Jane Medor : Cette mesure évaluera de façon participative l’impact réel des auditrices sur les relations jeunes–prestataires, la qualité des services et l’accès effectif aux soins. Elle combine indicateurs quantitatifs et témoignages qualitatifs pour démontrer les changements concrets. L’approche orientée changement oriente dès le départ les trajectoires attendues et les facteurs de transformation.
Empouvoirement des jeunes : quelles activités concrètes et quels impacts attendez-vous ?
Jane Medor : L’empouvoirement passe par un renforcement du pouvoir d’agir : média training, droits en santé sexuelle et reproductive, leadership, citoyenneté. Les auditrices seront capables de se déployer en actions de proximité et toucheront au moins 5 000 personnes par zone. Durant la phase 1, elles ont déjà été sollicitées comme personnes-ressources. La phase 2 accentuera la collaboration avec les prestataires pour lever les blocages des deux côtés et faciliter l’accès aux services.
Synergies et mise en réseau : quel intérêt pour le plaidoyer régional et national ?
Jane Medor : JeV s’inscrit en synergie avec différents projets qui sont mis en œuvre au Sénégal comme SANSAS, C’est La Vie 2 ou encore Jeunes filles en mouvement. Dans cette dynamique, des cadres au niveau national et local ont été mis en place afin de collaborer de façon efficace et efficiente avec l’ensemble des partenaires et des autorités publiques. L’ensemble des projets s’imbriquent parfaitement à plusieurs niveaux, dans le renforcement de capacités des prestataires de santé et des jeunes, avec une approche complémentaire et une volonté de ne pas toucher les mêmes cibles ; dans la mise en place d’un mécanisme de redevabilité sociale au niveau local et national renforcé par un dispositif de veille citoyenne. C’est la Vie 2 va donc initier un plaidoyer pour la mise en œuvre du mécanisme de redevabilité au niveau national, JeV2 va contribuer à collecter les données nécessaires pour comprendre les freins des jeunes en matière de santé reproductive et ainsi mettre en place un dispositif de veille citoyenne et SANSAS va permettre de formaliser le mécanisme de redevabilité et le réseau de jeunes compétents qui vont porter les voix au niveau national.
Genre et protection : comment JeV2 protège-t-il et renforce-t-il les jeunes filles face aux violences sexistes et sexuelles ?

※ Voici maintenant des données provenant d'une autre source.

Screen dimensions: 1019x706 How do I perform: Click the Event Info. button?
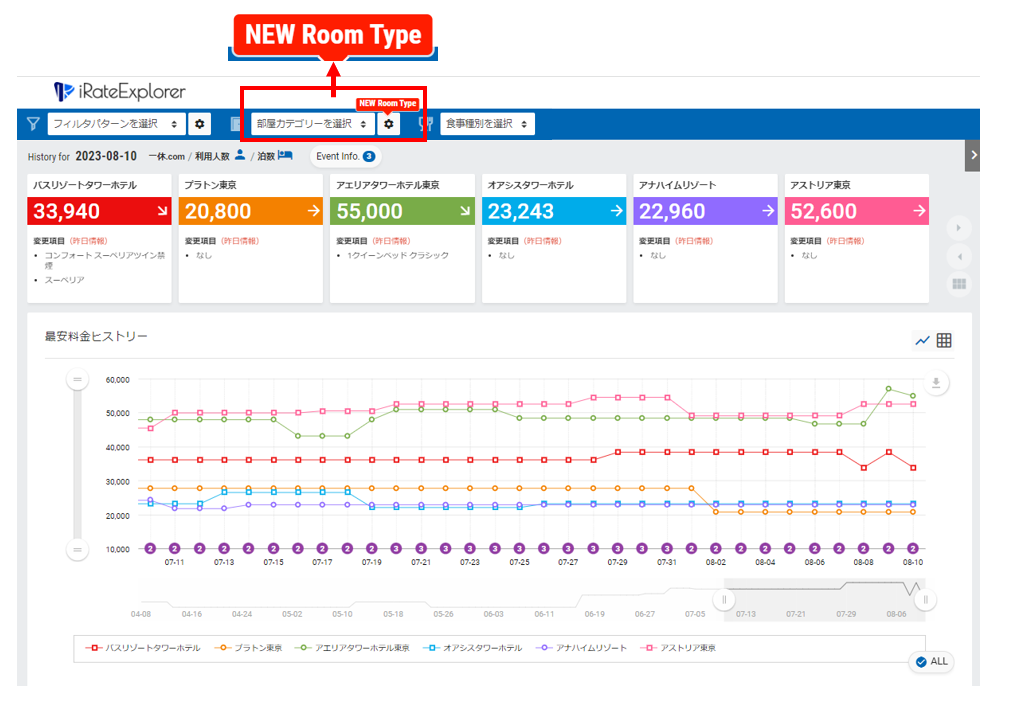[x=344, y=156]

Jane Medor : JeV2 renforce une approche féministe : formations sur les violences sexistes et sexuelles, droits et parcours de soins pour auditrices et prestataires. Les auditrices identifieront, signaleront et référeront les cas aux postes de santé ; les prestataires seront formés pour mieux accueillir et répondre aux besoins spécifiques des jeunes. Grâce à la synergie avec d’autres projets, plusieurs postes de santé seront outillés pour améliorer l’accueil adapté aux jeunes.